In so classifying the additional per capita assessment, the District Court relied on the test laid down in King v. Randazzo, 234 F. Supp. 388 (E.D.N.Y.1964), aff'd, 346 F.2d 307 (2d Cir. 1965), for determining whether a particular assessment constitutes a dues increase: "Whether there has been an increase in dues must be determined not by who imposed the exaction but by the nature of the imposition and its direct effect upon the financial burden of the individual members." Id. at 394. After applying this test to the per capita assessment at issue here, the District Court concluded that "the (IOMM&P's) imposition of (the per capita assessment) had no effect whatsoever upon the financial burdens of the individual members of the Offshore Division." Although we agree with the approach so taken by the District Court, and the conclusion thereby reached, we acknowledge that the result reached here is in seeming conflict with the holding in Local 2, International Brotherhood of Telephone Workers v. International Brotherhood of Telephone Workers, 362 F.2d 891 (1st Cir.), cert. denied, 385 U.S. 947, 87 S. Ct. 321, 17 L. Ed. 2d 226 (1966). Accordingly, we will set forth our reasons for not adopting the holding of Local 2.

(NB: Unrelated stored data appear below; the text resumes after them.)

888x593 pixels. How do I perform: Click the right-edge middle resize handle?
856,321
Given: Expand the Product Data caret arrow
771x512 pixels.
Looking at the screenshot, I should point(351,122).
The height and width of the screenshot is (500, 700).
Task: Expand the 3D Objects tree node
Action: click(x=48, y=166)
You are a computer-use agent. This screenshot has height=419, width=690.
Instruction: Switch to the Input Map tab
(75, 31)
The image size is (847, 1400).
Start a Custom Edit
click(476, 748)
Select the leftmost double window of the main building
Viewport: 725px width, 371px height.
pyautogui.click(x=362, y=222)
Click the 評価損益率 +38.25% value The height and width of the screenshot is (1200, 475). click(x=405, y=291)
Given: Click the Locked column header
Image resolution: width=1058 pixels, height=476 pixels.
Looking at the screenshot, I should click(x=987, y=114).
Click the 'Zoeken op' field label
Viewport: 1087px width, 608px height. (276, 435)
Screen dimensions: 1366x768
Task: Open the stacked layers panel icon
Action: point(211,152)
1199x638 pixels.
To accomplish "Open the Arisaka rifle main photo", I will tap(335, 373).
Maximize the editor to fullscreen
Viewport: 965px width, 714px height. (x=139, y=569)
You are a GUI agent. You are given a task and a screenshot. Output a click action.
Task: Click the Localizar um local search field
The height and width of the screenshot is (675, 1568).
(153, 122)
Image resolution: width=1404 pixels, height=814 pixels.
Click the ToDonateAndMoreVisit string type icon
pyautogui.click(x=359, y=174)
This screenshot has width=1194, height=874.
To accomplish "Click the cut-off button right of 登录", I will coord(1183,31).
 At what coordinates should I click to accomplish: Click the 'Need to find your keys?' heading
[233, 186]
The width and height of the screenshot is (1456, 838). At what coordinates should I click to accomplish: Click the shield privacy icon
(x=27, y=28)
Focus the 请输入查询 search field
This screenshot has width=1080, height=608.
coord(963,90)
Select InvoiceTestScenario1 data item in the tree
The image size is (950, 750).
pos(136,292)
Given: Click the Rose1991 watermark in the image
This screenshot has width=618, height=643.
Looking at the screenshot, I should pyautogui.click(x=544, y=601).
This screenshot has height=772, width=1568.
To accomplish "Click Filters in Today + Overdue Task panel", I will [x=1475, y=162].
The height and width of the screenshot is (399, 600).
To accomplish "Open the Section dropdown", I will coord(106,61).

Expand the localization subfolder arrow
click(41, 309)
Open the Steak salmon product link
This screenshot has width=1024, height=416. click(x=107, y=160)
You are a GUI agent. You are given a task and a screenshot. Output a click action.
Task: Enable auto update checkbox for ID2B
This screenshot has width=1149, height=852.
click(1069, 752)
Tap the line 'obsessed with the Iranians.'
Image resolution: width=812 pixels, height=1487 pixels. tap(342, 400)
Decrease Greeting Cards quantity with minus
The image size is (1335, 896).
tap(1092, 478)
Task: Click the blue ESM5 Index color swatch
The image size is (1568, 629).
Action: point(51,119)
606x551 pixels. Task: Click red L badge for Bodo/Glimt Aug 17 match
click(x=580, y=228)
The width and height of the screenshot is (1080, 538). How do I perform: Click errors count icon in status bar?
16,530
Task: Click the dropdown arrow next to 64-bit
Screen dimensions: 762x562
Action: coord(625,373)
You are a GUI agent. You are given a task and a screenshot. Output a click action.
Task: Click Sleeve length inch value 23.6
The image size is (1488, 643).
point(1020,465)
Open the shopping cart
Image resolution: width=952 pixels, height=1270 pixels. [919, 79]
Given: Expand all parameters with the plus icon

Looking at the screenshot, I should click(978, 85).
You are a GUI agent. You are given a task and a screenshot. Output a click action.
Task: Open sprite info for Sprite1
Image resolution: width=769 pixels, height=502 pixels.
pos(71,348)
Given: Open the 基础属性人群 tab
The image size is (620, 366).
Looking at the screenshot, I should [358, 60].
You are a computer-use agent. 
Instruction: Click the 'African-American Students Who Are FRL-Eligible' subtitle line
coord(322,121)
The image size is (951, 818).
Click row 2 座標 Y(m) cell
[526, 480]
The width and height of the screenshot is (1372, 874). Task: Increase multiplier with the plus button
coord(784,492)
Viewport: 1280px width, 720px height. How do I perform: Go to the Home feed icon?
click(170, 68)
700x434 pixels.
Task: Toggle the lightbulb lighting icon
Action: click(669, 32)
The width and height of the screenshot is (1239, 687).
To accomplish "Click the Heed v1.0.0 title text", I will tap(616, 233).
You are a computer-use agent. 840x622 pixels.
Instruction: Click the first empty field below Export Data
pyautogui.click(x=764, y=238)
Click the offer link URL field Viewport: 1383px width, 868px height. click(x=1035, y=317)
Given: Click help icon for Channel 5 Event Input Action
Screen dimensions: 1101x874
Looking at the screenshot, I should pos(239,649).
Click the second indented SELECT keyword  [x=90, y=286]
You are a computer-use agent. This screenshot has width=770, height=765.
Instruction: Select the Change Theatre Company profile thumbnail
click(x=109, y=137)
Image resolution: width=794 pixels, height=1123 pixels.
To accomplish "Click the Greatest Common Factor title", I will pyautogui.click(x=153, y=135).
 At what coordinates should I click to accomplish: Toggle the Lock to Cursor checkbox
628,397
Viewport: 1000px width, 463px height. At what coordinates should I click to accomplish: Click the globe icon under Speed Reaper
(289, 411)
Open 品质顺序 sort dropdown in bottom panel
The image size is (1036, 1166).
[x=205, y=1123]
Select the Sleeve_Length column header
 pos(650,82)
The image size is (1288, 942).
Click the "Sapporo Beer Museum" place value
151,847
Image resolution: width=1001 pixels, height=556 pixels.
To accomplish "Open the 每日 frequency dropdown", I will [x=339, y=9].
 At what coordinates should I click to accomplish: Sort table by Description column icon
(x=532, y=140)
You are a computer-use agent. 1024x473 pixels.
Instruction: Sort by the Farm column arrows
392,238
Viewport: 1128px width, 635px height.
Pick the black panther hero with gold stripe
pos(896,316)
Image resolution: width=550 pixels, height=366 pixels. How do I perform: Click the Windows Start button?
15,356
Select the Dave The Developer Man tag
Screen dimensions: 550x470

The notion that there is a distinction between "rates of dues," which may be increased only after compliance with the relevant provisions of 29 U.S.C. § 411(a)(3), and "per capita taxes," which may be assessed without regard for the procedures mandated by 29 U.S.C. § 411(a)(3), was first enunciated in Ranes v. Office Employees International Union, Local 28, 317 F.2d 915 (7th Cir. 1963).
In Ranes, a "per capita tax" was defined as "(t)he charge per member payable periodically, usually monthly, by a local union to the national or international union with which it is affiliated. The per capita tax is a charge against the local union, not its members, collected by the ...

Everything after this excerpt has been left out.